When I walk in the fields behind my house, I am not walking in nature as such. I am walking on a factory floor: the fields have been divided, sown, and harvested with Cartesian precision, even the tractors are guided by GPS. The people who work the fields today could be Englishmen or Poles, it does not matter; it is a question of efficiency. I cannot even apprehend nature as nature: I experience the natural world through my boots and clothes, my technology—quite different from that of a peasant centuries before—changes the land as I interact with it. Our technology creates nature; the discoveries of technology are formalised into science, and then these findings alter technology—we live in many such circles. The field is just potential energy: I take a photo of it with my phone, literally enframing it; but it was already enframed decades before by analytical approaches to guarantee crop efficiency—and in my mind it was enframed when my biology teacher told me about nitrogen cycles and had me dissect—analyse—a fox.

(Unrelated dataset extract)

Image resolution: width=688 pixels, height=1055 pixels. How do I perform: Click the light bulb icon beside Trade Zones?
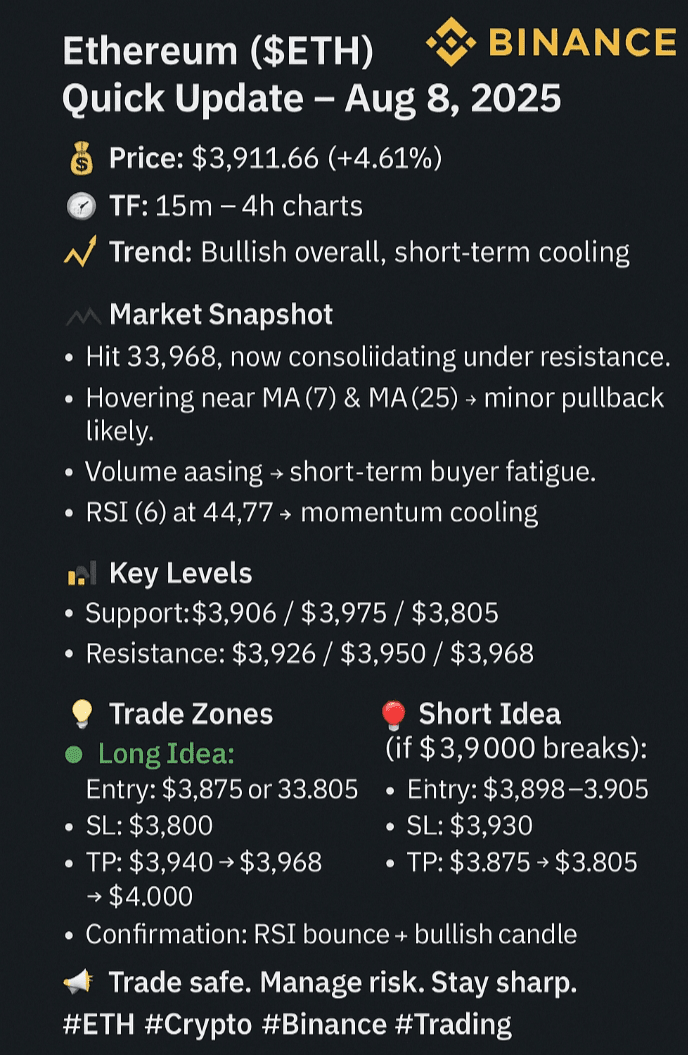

Yet sometimes, as I walk, I have a small revelation. There is a path through the field—through the waving crops—and the path is not straight and efficient. It has been trod for centuries; just as humans find the best path through a shrubbery at a shopping centre; they ignore the rational path and beat down the plants to reveal the true path, right through the bushes.


The Cartesian world is an oil tanker; it is very fast at getting about the place and brings us many luxuries; but if her engines should fail—as engines often do, being mechanical—the whole cargo is smashed on the cliffs. There are many men like this oil tanker, men like Jordan Peterson, imposing their analytical psychology on social questions—and, like oil tankers, so successful at first, coming to grief on rocks when their engines fail. The oil tanker imposes the masculine principle, just as science rapes nature; but the sailboat, by contrast, uses the feminine chaos of the sea to move in conjunction with the masculine wind: this is not an imposition, it is harmony. The sailboat is slower, but, like the ship of state, she proceeds by small adjustments; she is in an organic feedback loop with nature. She can sink, as all ships can; but when she sinks at least her debris floats—she is her own life raft, and no birds die when she falls.


We in the West live in a vast oil tanker; and, I think, with the Coronavirus, her engines have failed and we are washing towards the rocks: our perfect analysis has destroyed the very sensibilities that could save us; as with the tortoise and the hare, we will soon find that the race, in the end, goes to the slow, not the swift.